Stored items from a collection:
* begin *
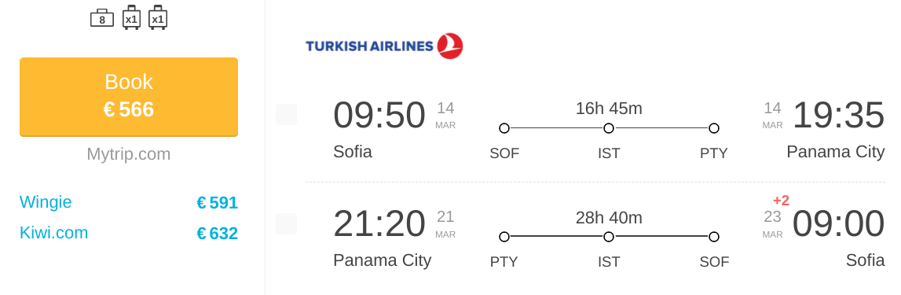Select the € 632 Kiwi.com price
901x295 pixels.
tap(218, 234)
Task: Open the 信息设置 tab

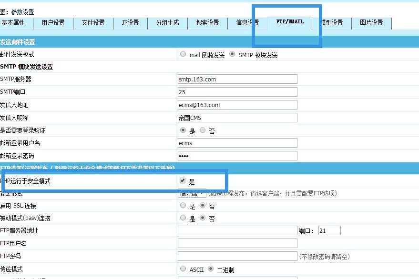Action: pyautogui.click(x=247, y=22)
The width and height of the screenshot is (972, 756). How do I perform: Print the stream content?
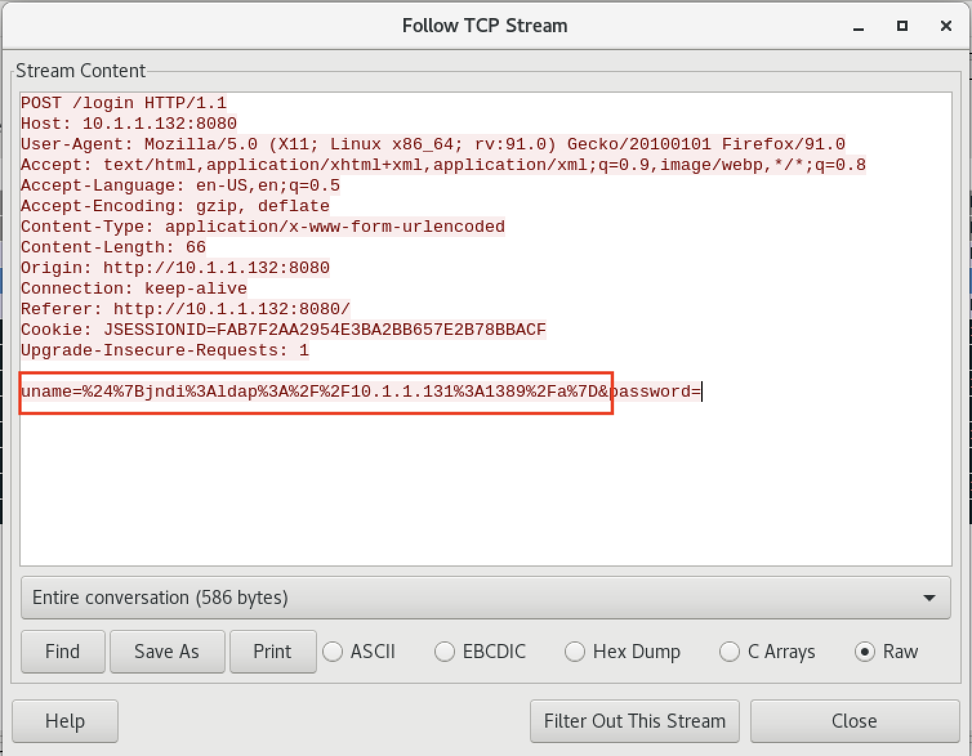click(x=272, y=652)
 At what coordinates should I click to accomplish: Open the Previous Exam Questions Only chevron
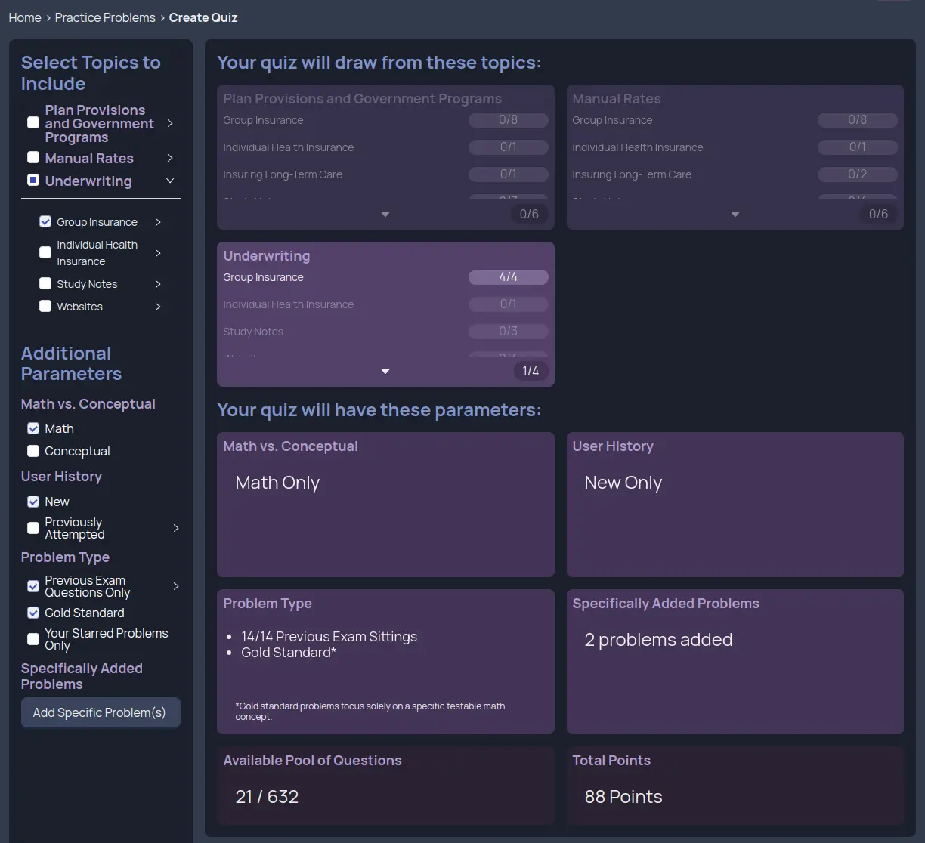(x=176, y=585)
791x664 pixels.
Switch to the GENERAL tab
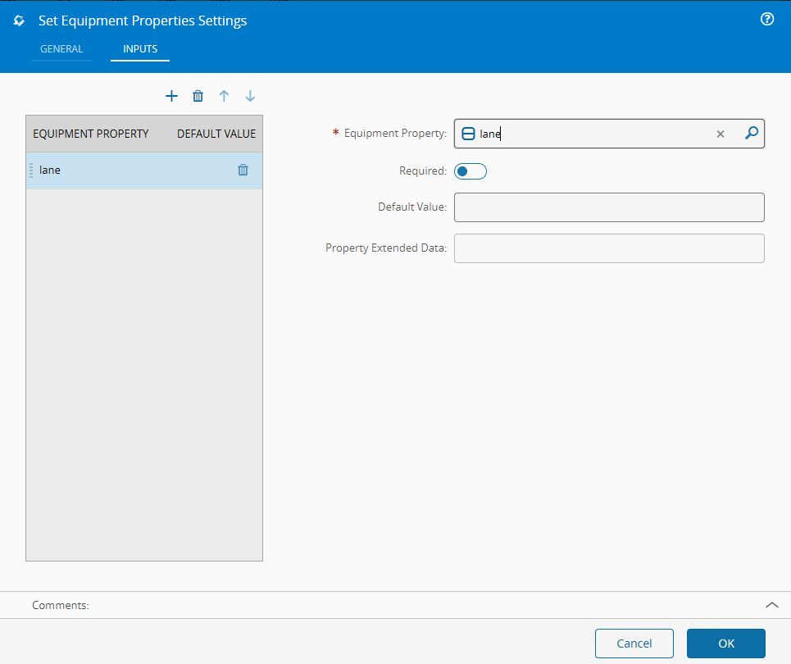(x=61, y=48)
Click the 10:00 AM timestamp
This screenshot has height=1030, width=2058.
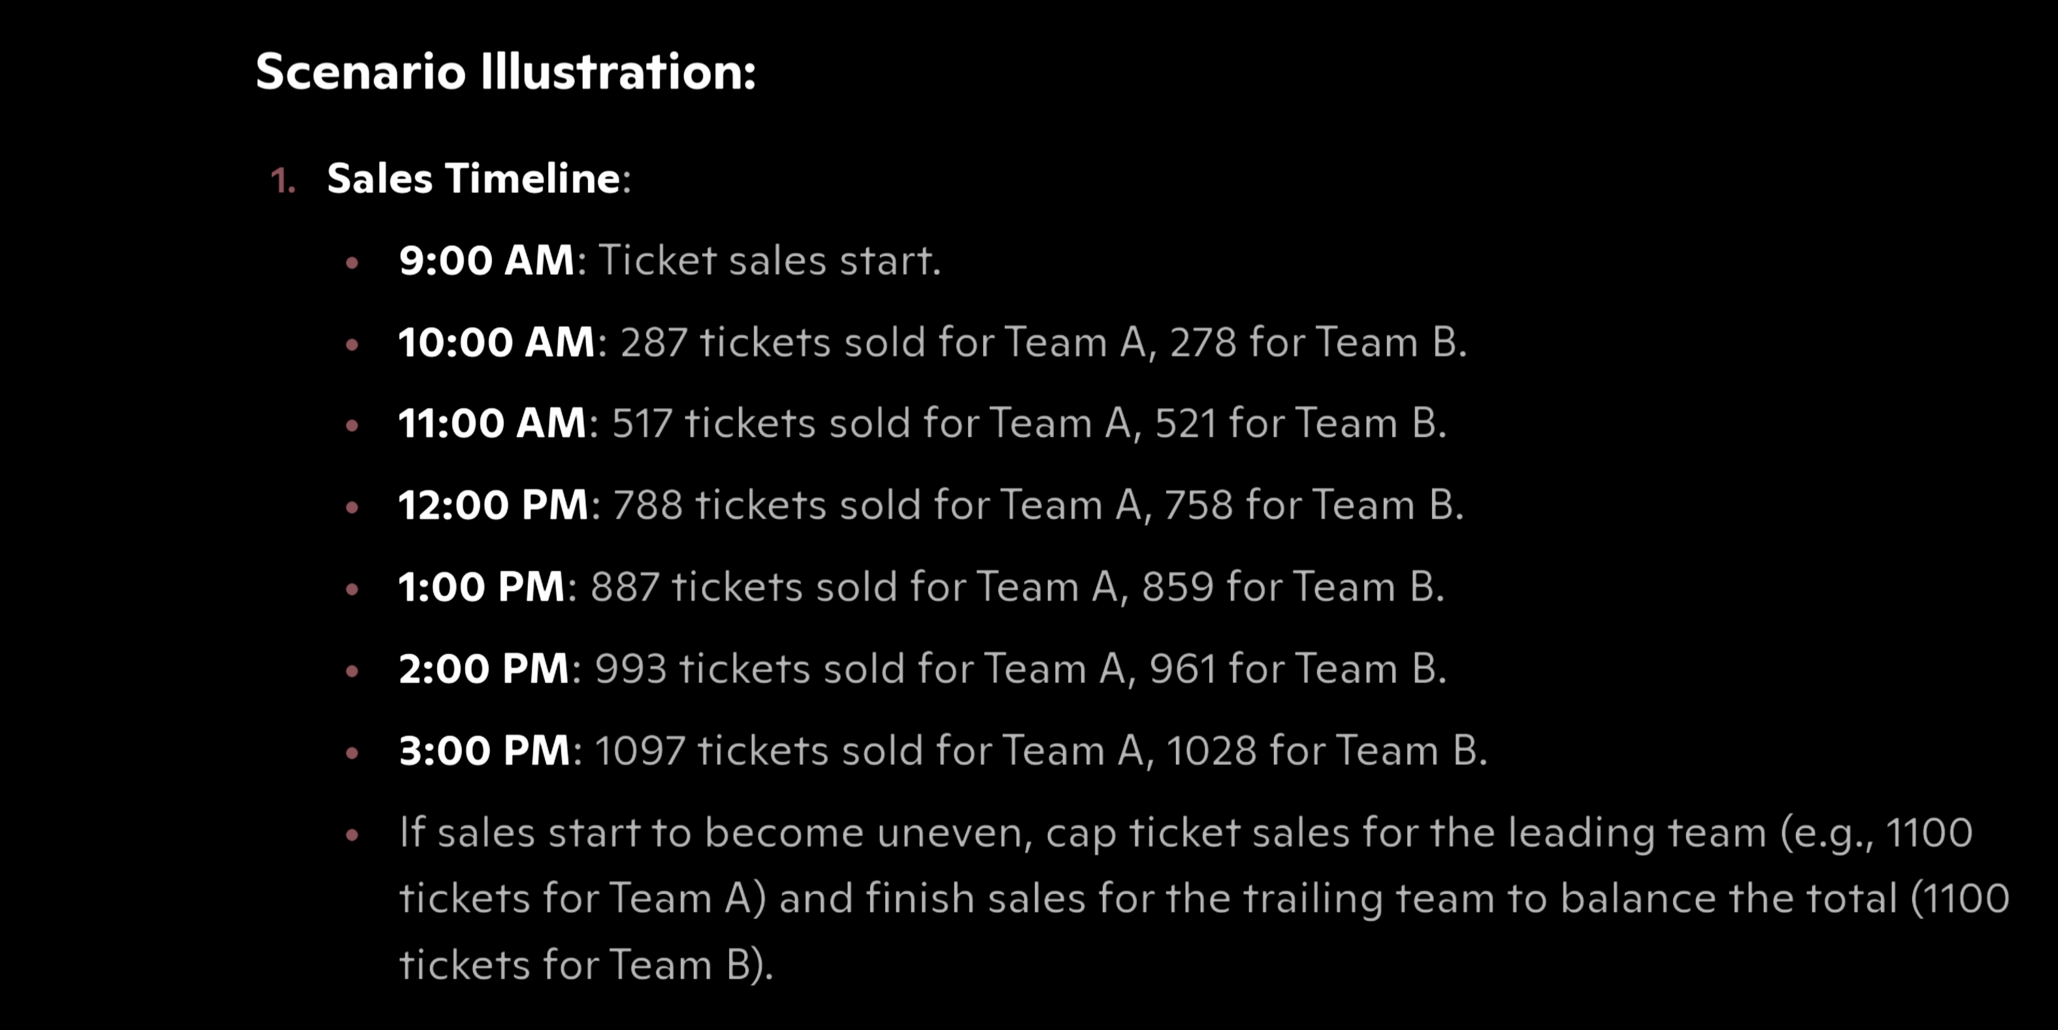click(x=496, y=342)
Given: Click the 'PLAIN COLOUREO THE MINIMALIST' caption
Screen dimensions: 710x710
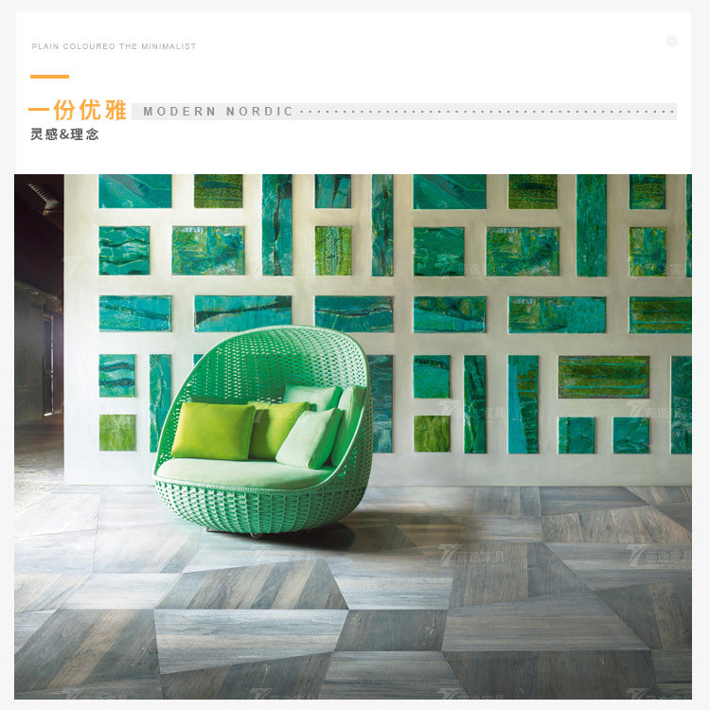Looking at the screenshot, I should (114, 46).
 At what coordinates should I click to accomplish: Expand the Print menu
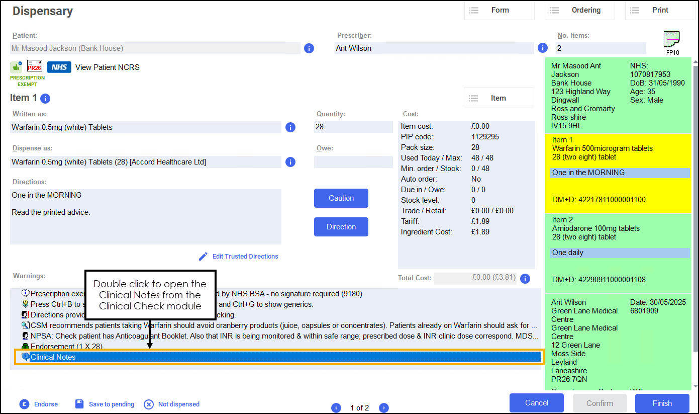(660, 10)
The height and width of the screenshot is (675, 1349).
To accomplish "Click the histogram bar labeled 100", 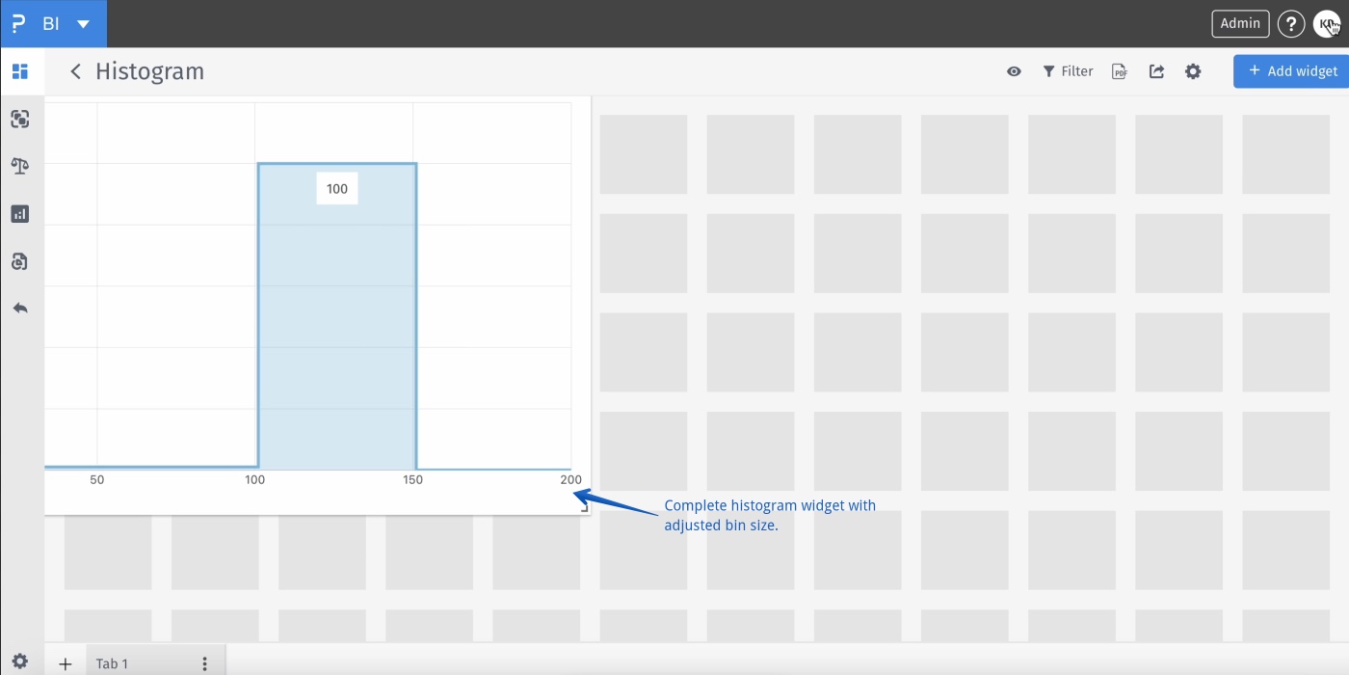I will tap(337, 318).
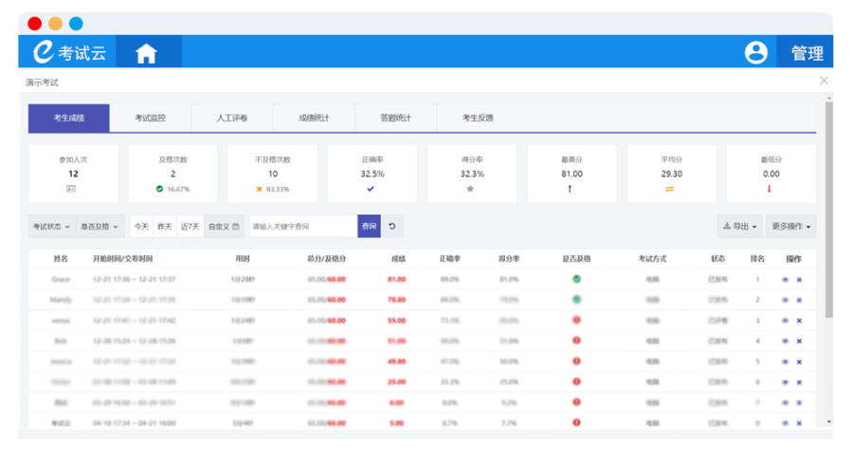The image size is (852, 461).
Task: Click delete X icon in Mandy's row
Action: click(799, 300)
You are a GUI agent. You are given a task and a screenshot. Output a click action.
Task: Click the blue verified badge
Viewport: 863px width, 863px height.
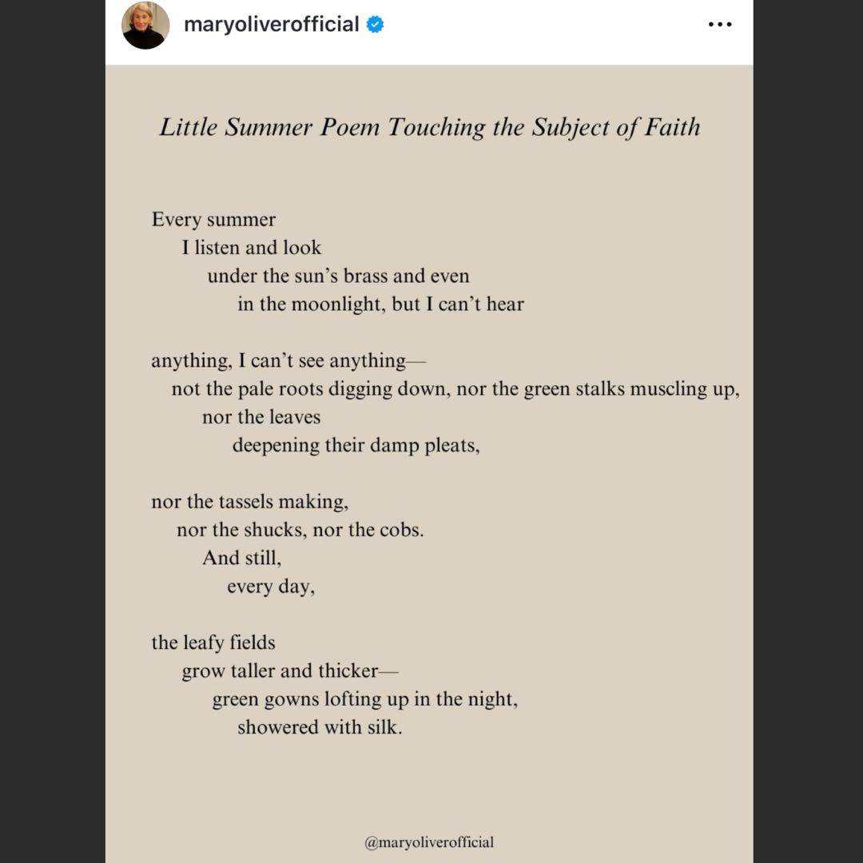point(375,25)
* end *
### [EXERCISE PROMPT]
Please go through the listing above and copy out every line that contains the string "what", treating uppercase and lowercase as different.

### [RESULT BELOW]
 At what coordinates should I click to accomplish: Open the Previous Exam Questions Only chevron
 At what coordinates should I click to accomplish: Expand the Print menu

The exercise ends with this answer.